2. Reynolds and Detachment
3. Perpendicular England
4. Blake and the Flaming Line
5. Constable and the Pursuit of Nature
6. Picturesque England
I mentioned the anthologies that lay to hand in my youth. In my mind the Movement was up against Eliot’s The Waste Land, and Pound’s Hugh Selwyn Mauberley, neither of which I understood in the academic sense, but which excited me, or in Eliot’s terms communicated themselves to me. Communicated what? A recognisable sense of the world as it actually existed. It was Martin Bell, while I was at Leeds, who had introduced me to them in about 1969-70, as he did to various other Americans, to Stevens and Ransom, for example, who also excited me, leading as they did to Roethke and Jarrell and William Carlos Williams and the rest. So it was European-bred instincts, topped by American scale, gab and intimacy that formed the foundations over which the Movement had to build and move me. Nevertheless, the Movement was the Englishness of the time, as I saw it, and somehow I had to understand it.
We cannot keep class out of it really. Class is always a factor, but, as immigrants, we did not easily fit into the English map of class. Auden and Eliot have both been great influences on me, as on many others, but they were international figures, somehow off the map, off the scale. The voice of English English poetry was rather more localised. The English voice, or what I read as English voice, was audible in just off-centre voices, like, say Bernard Spencer, who appears in Allott’s anthology, and writes of allotments in April, not as a Georgian or rural idyll, but a form of plain-spoken, heartfelt realism:
…Behind me, the town curves. Its parapeted edge,
With its burnt look, guards towards the river.

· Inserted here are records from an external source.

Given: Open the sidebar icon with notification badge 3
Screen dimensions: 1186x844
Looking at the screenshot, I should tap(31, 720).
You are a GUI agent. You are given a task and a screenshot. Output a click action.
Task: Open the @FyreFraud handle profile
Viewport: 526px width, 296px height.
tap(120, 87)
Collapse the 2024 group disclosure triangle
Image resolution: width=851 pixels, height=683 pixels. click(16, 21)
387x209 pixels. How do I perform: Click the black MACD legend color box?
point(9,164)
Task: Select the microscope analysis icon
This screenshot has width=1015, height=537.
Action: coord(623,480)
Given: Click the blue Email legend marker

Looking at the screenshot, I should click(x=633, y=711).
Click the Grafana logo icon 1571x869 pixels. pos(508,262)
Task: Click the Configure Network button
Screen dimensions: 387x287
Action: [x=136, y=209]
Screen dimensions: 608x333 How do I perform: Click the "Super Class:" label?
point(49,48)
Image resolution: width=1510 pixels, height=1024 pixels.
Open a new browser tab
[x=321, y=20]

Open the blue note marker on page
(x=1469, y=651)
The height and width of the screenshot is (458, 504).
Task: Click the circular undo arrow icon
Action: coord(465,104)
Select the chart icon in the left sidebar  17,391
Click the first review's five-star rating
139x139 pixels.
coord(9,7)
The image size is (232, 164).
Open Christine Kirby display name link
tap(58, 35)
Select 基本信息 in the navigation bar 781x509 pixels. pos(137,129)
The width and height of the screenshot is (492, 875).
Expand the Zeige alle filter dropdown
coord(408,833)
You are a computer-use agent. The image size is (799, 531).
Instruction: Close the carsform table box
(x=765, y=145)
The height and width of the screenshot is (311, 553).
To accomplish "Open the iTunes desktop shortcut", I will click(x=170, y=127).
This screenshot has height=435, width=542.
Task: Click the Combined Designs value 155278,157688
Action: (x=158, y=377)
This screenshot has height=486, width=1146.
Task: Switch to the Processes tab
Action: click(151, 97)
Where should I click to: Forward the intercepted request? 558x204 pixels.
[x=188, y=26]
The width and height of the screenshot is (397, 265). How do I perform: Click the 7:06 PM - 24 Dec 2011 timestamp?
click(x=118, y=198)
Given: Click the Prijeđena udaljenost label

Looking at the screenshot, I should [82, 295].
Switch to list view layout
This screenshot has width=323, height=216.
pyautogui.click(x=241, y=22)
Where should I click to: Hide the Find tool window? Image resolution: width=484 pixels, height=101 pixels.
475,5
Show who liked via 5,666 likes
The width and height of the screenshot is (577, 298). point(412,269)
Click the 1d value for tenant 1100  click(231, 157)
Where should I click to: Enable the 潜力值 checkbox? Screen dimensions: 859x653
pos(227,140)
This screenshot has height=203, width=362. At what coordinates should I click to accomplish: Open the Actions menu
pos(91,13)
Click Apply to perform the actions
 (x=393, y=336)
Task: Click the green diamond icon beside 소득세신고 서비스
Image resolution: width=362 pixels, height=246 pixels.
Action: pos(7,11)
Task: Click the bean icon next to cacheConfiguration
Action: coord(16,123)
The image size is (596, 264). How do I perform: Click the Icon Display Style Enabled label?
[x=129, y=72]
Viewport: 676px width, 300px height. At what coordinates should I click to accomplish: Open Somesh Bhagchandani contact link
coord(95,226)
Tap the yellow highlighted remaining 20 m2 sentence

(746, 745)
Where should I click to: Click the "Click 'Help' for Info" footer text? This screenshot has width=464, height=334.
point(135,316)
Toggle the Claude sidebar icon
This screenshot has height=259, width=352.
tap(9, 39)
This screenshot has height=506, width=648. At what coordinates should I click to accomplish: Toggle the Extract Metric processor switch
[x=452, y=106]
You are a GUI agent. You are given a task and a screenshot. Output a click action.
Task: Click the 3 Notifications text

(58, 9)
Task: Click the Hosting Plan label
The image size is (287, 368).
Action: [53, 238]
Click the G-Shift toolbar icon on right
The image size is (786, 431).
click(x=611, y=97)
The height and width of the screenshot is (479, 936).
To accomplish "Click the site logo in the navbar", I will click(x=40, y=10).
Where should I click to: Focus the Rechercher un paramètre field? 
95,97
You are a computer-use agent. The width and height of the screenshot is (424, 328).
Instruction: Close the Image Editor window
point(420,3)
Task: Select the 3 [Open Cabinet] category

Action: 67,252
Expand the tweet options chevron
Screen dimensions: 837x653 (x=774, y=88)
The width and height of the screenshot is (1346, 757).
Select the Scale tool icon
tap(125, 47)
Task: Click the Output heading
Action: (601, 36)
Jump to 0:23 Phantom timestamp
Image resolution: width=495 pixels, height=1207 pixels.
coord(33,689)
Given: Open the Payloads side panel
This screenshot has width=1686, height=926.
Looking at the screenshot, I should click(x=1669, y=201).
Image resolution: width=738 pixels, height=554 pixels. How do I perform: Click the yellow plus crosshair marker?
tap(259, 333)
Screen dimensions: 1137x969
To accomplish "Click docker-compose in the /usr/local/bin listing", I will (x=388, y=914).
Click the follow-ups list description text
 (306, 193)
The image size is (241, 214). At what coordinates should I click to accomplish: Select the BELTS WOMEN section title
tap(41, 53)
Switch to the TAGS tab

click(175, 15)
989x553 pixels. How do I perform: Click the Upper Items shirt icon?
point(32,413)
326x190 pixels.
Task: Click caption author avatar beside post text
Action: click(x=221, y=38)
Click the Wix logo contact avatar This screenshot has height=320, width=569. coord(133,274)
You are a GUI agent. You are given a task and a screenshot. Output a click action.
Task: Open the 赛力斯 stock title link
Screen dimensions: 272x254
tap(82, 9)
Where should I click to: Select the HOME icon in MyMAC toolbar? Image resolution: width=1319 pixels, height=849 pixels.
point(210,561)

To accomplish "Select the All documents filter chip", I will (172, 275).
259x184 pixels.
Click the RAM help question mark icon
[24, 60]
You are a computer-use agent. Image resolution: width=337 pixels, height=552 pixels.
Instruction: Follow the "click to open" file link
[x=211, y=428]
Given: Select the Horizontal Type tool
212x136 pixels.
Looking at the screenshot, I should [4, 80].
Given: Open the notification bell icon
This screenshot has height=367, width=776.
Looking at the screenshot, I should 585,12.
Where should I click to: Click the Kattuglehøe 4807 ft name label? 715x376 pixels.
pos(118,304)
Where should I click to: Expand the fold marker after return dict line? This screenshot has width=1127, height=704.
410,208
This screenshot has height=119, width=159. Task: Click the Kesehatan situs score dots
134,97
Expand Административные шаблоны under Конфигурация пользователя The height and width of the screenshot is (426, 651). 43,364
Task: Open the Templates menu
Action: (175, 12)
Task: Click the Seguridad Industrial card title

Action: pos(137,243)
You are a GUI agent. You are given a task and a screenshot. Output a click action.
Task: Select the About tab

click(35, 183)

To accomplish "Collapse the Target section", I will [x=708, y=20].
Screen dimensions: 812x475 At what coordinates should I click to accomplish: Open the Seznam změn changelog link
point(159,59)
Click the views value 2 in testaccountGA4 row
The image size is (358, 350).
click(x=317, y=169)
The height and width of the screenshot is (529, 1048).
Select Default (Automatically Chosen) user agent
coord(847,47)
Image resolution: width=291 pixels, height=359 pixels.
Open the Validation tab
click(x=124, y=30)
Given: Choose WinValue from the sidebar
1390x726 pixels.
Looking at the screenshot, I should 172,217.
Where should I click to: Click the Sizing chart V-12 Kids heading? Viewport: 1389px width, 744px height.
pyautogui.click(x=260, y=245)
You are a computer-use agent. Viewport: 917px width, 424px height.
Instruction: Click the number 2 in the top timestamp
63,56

The worry about money, the eyeless work
Of those who do not believe, real poverty,
The sour doorways of the poor; April which
Delights the trees and fills the roads to the South,
Does not deny or conceal. Rather it adds
What more I am; excites the deep glands
And warms my animal bones as I go walking
Past the allotments and the singing water-meadows
Where hooves of cattle have plodded and cratered, and
Watch today go up like a single breath
Holding in its applause at masts of height
Two elms and their balanced attitude like dancers, their arms like dancers.
This was not my original world at all, not the world of Budapest courtyards, of revolutions, crowded trams and Central European nightmares. Not the troubled savage history of redrawn borders and endless insecurity. This was not the landscape I left but the one I entered in London and now recognized as a second home, a suburban landscape or Metro-Land, on the edge of pastoral yet populated with the poor, their sour doorways and our own worry about money, a landscape that nevertheless opens to the brief ecstasy of those elms dancing and dancing.
It was not my first world but it spoke a language one could learn and get used to. It watched things carefully, it did not allow itself big rhetorical gestures, it had a certain suppleness and warmth of feeling. Beyond all that, it spoke the standard English without local inflection that I myself was trying to learn, for what other kind of English, after all, would be available to me? I was British. I had no locality. No group-speak. It was worth learning. It had to be learned!